Wednesday, April 25, 2018

No one ever said it was going to be easy


No one ever said art would be easy. I may enjoy it, but it's still not easy.  Sales are not always consistent. You have to learn how to BE a salesman as well as an artist. Marketing is another skill that comes in handy.  Starting out has not been without its bumps! Running an online store was never something I planned on doing, but here I am!  It's worth it.  Finding balance is a constant struggle, but I won't be giving up anytime soon.
     Those two business classes they made me take in high school and college sure are coming in useful and I can't say I ever expected that.  I'm learning, I'm growing, and all while making mental illness look good. I'm not the best there ever was or anything. Just the best I ever was.

Sunday, April 22, 2018

A little about myself: Disclaimer

     I'm not normal. I never claimed to be.

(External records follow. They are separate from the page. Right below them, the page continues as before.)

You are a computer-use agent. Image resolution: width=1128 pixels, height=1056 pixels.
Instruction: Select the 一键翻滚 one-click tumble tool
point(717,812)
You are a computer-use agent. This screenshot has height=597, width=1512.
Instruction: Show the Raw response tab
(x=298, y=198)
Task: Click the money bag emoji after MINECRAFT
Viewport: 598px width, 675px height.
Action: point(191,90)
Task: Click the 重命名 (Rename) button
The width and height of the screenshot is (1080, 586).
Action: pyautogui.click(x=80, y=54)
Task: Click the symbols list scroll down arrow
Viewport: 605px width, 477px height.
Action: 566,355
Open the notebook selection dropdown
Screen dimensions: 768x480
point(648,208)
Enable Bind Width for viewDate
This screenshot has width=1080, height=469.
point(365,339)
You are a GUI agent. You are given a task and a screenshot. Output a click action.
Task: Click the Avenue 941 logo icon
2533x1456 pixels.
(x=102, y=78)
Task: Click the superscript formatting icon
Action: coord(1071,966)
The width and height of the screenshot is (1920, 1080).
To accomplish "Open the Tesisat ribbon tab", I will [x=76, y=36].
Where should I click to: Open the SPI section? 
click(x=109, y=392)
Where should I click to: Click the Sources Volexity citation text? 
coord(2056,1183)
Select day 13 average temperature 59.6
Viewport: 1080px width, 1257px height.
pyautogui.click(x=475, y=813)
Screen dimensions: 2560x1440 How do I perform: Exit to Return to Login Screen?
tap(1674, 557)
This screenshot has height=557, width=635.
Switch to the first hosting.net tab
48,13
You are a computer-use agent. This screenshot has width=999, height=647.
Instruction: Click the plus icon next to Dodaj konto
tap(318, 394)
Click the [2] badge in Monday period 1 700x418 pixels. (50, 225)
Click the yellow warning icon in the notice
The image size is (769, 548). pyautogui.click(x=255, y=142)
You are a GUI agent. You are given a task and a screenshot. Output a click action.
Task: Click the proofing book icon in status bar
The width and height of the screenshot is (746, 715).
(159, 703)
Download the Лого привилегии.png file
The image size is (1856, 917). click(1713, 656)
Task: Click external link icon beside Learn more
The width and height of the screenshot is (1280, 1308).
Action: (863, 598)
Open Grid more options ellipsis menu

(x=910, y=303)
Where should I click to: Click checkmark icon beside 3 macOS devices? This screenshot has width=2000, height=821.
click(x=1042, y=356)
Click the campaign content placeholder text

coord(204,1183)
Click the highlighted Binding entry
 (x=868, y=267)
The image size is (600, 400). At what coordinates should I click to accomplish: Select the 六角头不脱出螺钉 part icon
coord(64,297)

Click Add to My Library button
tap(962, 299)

I will not apologize for not being so.
      I am schizophrenic. And since I first started getting diagnoses, there has never been room in the mental health closet for me. It wears on me in a noticeable way, making the alternate name for the classification, salient syndrome, that much more fitting.
     I am an artist. But only after years of being a traveler, experiencing the symptoms of homelessness. I have always been an artist but being a traveler is limiting in what you can have as you'll have to carry it. My life has been just as atypical or abnormal as I am, and any art is merely a consequence or result of that. I like things aged, dingy, unclean. I like them worn and haggard. I cannot help but to distress almost everything for this reason. I don't know if the symbolism reads through, or not.
     There are a lot of great and inspiring artists in the world. And I'm sure many of them are mentally ill. I am just another one of them. No artist is probably normal, I'd imagine. That sight comes with a knowing that will twist you in some way. Maybe there are art forms that don't require you to be broken somehow, but for the most part, transmuting pain, ugliness and decay, into beauty and elegance, requires one to be aware of all of these things on a deeper level. To trigger a reaction within others, you've got to relate to them first. Or they've got to relate to you, anyway.
     But
     How can you not relate to any artist, as vulnerable as they are in their moment of expression, as raw as ever. We've all been there. I'm not sure I'm broken really. Just that I was given a kaleidoscope eye upgrade with which to view the world.
   


I'm always way too excited

 My process is often a surprise even to me. I only have the vaguest idea of what I'm creating until about halfway through. At that point the piece starts to have its own personality, and I can see what it's going to become, or which direction it wants to go. By the time anything is finished, I'm in love with it, and that's how I know that it's done.  Here are some pendants I've created. Three waiting on resin, three drying. This is my very first blog entry.